Die Stimmung ist von Beginn an hochgespannt. Das Ensemble startet furios in den ersten Satz. Die emotionale Aufgewühltheit zu Beginn des Streichsextetts kommt lebhaft zur Geltung. Tschaikowsky komponierte das Werk im Sommer 1890 gut gelaunt auf seinem Landsitz in Frolowskoje. Den Februar und März desselben Jahres hatte er in Florenz verbracht. Dort erlebte er eine im Großen und Ganzen glückliche Zeit und fertigte im Zeitraum von nur zwei Monaten eine vollständige Skizze seine Oper “Pique Dame” an. Als er die Arbeit beendet hatte, geriet er jedoch in eine seelische Krise.
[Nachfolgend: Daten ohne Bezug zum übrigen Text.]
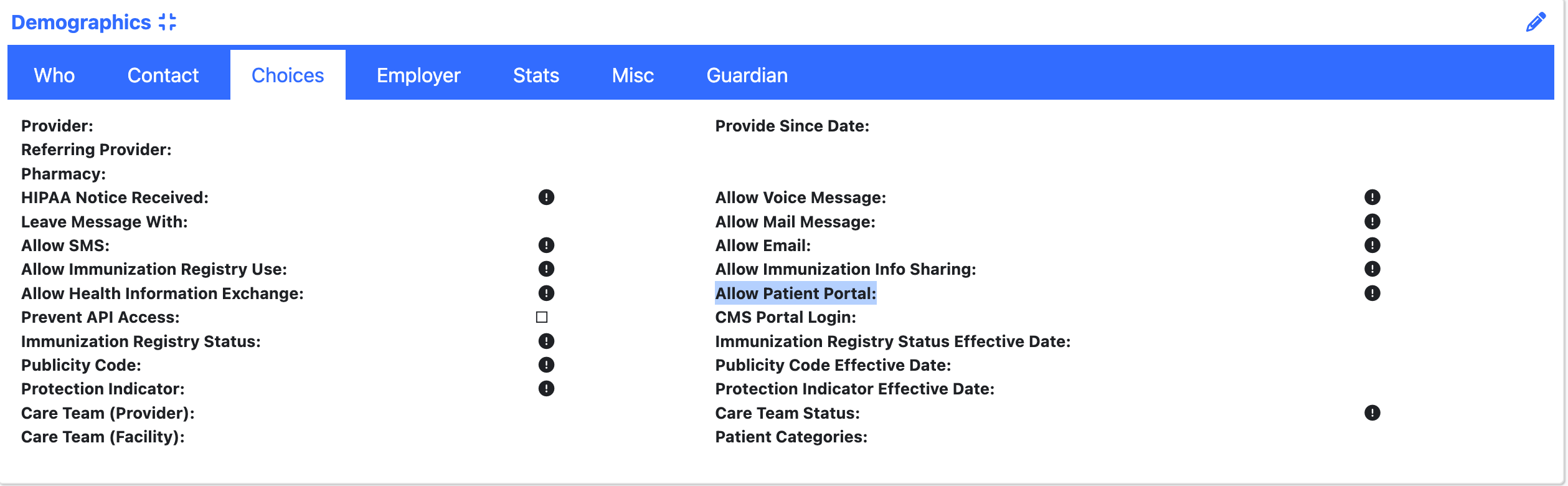The image size is (1568, 486).
Task: Click the alert icon for Protection Indicator
Action: tap(545, 389)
Er bedauerte Hermann, der am Schluss seiner Oper Selbstmord begeht, so stark, dass er nach dem Bericht seines Schülers Nikolai Kaschkin endlos weinen musste. 
Diese trüben Wolken ziehen noch durch den Kopfsatz und das elegische Adagio seines Streichsextetts. Dennoch gilt “Souvenir de Florence” als eines der heitersten Werke des russischen Komponisten. Der Grund hierfür dürfte in der sommerlich-flirrenden Atmosphäre liegen, die durch das gesamte Werk zieht und selbst noch die melancholischen Passagen weht. Den sommerlichen Duft des beliebten Streichsextetts verströmt der gerade erschienene Live-Mitschnitt aus Verbier in einer kaum je erlebten Intensität.